::: 节选 :::

OutputFormat是MapReduce输出的基类,所有MapReduce输出都实现了OutputFormat接口,它接收ReduceTask产生的数据,然后将结果按照指定格式输出。

在MapReduce中,如果不指定,默认使用的是TextOutputFormat。但是在一些特定的场景下,默认的TextOutputFormat不一定能满足我们的需求,因此可以自定义OutputFormat来实现个性化需求。

二. 需求

使用MapReduce对输入文件中的单词进行计数,单词"hello"的计数结果输出到hello.log中,非"hello"的单词的计数结果输出到non-hello.log。

要实现上面的输出需求,就需要自定义OutputFormat。

自定义OutputFormat的步骤:

  1. 自定义一个类继承FileOutputFormat。
  2. 自定义一个类继承RecordWriter,重写方法write()和close()。

::: 所给材料 :::

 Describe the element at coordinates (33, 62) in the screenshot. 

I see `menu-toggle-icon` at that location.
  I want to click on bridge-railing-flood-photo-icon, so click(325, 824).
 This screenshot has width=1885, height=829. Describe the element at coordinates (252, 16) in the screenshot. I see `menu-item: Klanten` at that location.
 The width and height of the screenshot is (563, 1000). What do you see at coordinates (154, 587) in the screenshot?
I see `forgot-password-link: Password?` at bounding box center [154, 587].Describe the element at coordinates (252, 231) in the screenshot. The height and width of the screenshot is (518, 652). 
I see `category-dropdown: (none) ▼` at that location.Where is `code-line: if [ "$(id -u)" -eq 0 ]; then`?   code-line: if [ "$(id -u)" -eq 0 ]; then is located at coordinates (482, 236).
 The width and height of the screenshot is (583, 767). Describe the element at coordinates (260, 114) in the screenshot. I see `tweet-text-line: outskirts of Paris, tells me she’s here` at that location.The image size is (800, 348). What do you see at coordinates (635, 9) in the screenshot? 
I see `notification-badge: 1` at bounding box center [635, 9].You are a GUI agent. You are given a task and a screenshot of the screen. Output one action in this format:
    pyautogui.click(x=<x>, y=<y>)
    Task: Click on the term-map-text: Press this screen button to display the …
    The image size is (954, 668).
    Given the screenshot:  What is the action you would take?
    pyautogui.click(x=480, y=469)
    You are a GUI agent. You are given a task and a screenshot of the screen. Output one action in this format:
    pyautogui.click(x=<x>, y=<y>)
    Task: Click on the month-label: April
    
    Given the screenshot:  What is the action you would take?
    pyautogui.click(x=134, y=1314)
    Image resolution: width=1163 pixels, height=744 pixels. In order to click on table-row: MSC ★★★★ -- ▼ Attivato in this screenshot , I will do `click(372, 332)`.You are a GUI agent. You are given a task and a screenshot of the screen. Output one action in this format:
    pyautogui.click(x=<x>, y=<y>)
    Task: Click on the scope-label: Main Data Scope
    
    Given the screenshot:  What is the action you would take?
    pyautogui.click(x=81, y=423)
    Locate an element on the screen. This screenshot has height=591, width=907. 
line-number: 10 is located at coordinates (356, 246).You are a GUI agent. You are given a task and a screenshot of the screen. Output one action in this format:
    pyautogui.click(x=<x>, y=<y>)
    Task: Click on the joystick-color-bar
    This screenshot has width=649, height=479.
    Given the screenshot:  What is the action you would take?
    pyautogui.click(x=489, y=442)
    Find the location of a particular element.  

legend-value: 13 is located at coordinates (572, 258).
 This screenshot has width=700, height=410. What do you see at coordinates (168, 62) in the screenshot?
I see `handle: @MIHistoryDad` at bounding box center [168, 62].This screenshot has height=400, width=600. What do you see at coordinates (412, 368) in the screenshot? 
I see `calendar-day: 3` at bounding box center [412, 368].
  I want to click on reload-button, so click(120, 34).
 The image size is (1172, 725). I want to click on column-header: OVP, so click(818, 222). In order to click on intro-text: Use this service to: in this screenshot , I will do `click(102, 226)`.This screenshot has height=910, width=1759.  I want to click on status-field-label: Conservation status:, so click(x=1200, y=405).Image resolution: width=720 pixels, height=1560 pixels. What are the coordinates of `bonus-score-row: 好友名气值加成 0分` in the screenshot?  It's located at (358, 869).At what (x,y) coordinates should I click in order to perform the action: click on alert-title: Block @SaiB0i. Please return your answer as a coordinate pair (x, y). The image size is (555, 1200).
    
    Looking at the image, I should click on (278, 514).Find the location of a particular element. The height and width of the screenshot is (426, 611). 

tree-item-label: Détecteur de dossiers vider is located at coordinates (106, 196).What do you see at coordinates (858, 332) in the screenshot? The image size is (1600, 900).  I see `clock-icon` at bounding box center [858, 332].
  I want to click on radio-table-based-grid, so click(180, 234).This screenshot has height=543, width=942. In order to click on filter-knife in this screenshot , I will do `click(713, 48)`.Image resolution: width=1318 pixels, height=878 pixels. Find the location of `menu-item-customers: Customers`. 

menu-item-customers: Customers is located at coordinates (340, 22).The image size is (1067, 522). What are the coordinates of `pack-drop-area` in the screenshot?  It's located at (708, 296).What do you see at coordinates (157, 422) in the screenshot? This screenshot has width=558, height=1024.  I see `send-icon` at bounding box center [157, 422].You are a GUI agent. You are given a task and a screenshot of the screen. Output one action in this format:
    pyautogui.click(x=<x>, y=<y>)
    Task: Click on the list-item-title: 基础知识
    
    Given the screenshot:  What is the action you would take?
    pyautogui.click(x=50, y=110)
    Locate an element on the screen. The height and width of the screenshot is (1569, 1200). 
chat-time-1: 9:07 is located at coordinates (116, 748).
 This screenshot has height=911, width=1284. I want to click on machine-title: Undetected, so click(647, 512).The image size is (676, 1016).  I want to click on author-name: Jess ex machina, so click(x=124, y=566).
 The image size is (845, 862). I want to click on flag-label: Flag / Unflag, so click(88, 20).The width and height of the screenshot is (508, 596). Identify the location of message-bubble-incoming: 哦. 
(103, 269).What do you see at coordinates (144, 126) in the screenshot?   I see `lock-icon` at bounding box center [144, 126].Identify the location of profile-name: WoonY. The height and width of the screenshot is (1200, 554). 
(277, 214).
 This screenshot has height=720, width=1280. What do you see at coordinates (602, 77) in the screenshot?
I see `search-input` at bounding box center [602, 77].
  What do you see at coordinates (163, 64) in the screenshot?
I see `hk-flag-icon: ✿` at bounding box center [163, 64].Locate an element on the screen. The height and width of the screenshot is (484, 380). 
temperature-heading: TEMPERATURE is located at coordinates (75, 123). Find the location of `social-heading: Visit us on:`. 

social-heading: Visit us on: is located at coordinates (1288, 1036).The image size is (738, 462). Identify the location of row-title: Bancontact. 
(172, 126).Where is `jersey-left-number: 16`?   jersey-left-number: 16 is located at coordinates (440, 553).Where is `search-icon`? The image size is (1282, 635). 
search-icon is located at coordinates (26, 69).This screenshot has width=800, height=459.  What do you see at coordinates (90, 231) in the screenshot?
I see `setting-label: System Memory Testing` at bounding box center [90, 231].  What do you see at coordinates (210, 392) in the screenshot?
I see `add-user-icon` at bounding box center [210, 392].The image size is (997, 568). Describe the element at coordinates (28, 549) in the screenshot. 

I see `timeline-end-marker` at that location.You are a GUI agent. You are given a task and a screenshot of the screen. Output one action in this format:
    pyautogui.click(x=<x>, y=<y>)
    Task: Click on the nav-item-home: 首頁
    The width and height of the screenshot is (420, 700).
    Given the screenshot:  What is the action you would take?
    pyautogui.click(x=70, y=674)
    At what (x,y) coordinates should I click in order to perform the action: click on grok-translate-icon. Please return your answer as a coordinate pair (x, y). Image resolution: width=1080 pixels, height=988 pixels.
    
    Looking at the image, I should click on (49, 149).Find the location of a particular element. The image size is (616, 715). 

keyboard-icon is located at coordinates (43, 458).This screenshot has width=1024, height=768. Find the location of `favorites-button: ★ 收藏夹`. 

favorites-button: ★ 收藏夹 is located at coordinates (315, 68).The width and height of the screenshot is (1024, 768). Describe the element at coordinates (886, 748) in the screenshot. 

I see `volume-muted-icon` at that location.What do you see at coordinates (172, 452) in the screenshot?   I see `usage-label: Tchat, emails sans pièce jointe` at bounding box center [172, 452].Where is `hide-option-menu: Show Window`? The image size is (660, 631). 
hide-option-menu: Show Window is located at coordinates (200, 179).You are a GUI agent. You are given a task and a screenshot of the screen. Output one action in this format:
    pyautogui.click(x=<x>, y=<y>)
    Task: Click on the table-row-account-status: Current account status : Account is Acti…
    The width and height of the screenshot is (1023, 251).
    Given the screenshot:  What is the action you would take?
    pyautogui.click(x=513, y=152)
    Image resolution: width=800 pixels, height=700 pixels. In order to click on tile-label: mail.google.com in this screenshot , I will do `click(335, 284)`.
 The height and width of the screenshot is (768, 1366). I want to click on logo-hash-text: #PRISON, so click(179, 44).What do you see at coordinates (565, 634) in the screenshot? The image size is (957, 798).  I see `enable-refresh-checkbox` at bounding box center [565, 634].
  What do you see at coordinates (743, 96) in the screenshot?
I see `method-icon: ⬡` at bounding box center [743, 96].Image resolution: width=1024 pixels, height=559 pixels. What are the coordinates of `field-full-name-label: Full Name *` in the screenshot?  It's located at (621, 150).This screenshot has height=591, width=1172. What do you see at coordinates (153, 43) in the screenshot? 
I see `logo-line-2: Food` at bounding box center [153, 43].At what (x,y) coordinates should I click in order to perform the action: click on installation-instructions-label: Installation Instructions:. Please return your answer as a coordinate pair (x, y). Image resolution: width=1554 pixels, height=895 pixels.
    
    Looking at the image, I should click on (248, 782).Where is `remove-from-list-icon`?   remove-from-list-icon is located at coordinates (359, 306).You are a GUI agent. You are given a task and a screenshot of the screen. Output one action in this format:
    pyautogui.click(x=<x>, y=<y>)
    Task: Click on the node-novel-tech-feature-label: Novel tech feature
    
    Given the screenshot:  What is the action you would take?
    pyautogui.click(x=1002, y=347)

:::

§ 问题描述
请抄录关于自定义OutputFormat的节选中从“OutputFormat是M”到“1. 自定义一个类继承FileOutputFormat。”的内容，一字不改。 这些条目与作答无关，可不必参考。

§ 参考解答
OutputFormat是MapReduce输出的基类,所有MapReduce输出都实现了OutputFormat接口,它接收ReduceTask产生的数据,然后将结果按照指定格式输出。

在MapReduce中,如果不指定,默认使用的是TextOutputFormat。但是在一些特定的场景下,默认的TextOutputFormat不一定能满足我们的需求,因此可以自定义OutputFormat来实现个性化需求。

二. 需求

使用MapReduce对输入文件中的单词进行计数,单词"hello"的计数结果输出到hello.log中,非"hello"的单词的计数结果输出到non-hello.log。

要实现上面的输出需求,就需要自定义OutputFormat。

自定义OutputFormat的步骤:

  1. 自定义一个类继承FileOutputFormat。